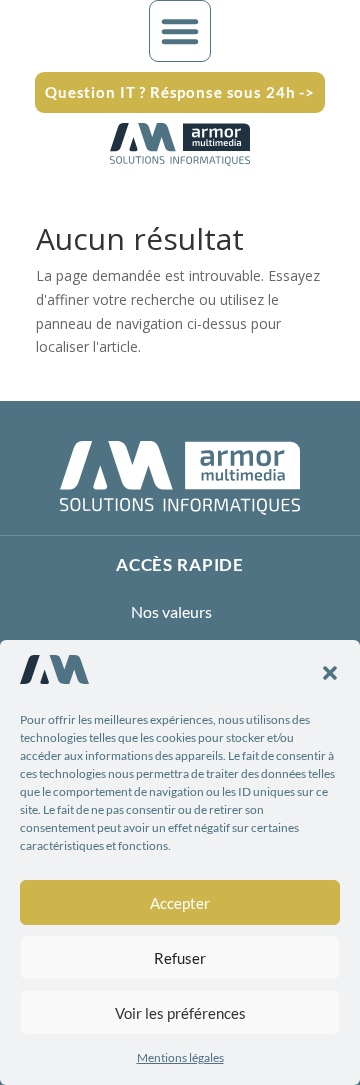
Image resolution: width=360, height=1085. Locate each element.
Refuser (180, 958)
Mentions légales (180, 1057)
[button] (330, 673)
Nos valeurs (171, 611)
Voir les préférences (180, 1013)
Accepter (180, 903)
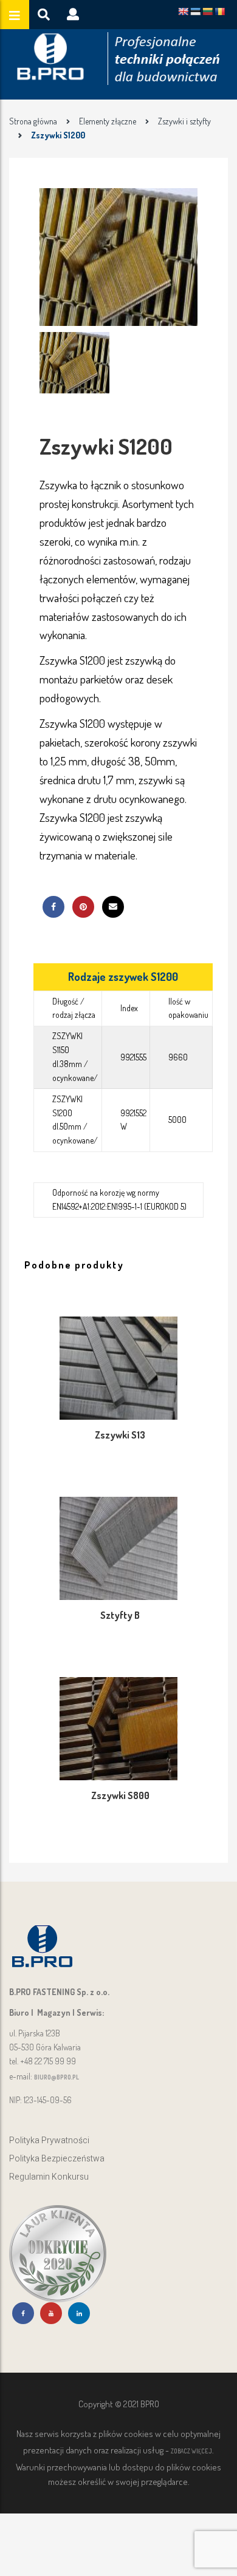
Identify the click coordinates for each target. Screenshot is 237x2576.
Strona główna (33, 121)
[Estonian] (195, 11)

## WORK TO BE COMPLETED
Please output every record above exactly. Leave the pictures out.

## WRITTEN ANSWER
Image resolution: width=360, height=1085. Locate each element.
Refuser (180, 958)
Mentions légales (180, 1057)
[button] (330, 673)
Nos valeurs (171, 611)
Voir les préférences (180, 1013)
Accepter (180, 903)
Identify the click coordinates for each target. Screenshot is 237x2576.
Strona główna (33, 121)
[Estonian] (195, 11)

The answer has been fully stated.